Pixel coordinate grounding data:
- - - -

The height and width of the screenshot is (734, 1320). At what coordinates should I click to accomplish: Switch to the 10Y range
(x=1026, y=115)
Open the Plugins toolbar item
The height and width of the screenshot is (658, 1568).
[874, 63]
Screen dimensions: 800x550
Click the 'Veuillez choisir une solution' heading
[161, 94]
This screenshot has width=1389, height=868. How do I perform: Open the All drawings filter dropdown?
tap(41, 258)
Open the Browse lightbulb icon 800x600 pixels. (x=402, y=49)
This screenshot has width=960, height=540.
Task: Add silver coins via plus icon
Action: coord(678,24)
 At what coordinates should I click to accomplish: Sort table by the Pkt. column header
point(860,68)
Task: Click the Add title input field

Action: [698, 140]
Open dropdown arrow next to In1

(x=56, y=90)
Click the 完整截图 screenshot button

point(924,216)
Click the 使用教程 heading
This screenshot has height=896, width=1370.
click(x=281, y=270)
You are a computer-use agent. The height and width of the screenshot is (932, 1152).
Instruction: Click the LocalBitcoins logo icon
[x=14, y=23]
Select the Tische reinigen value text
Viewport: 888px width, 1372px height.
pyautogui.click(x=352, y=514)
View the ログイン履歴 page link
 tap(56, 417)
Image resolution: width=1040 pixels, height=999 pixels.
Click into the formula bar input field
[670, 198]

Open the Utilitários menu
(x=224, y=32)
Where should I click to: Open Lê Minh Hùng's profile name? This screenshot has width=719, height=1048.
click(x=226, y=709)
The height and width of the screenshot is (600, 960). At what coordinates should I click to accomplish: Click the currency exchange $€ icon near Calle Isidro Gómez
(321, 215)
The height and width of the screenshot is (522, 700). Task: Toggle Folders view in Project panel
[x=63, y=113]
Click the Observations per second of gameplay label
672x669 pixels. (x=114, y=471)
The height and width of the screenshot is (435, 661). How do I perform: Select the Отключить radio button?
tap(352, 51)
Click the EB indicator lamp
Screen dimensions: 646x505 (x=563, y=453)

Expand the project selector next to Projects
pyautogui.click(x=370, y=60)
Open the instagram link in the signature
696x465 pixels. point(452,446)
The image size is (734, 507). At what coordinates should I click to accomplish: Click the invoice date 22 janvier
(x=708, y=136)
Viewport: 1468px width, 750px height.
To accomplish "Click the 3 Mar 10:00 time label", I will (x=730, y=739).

- - - -

- [Task requirements]: Only the lines from the one containing "Open the instagram link in the signature" through the final line of the records above should be printed, exactly as they stand.

- [Expected output]:
Open the instagram link in the signature
696x465 pixels. point(452,446)
The image size is (734, 507). At what coordinates should I click to accomplish: Click the invoice date 22 janvier
(x=708, y=136)
Viewport: 1468px width, 750px height.
To accomplish "Click the 3 Mar 10:00 time label", I will (x=730, y=739).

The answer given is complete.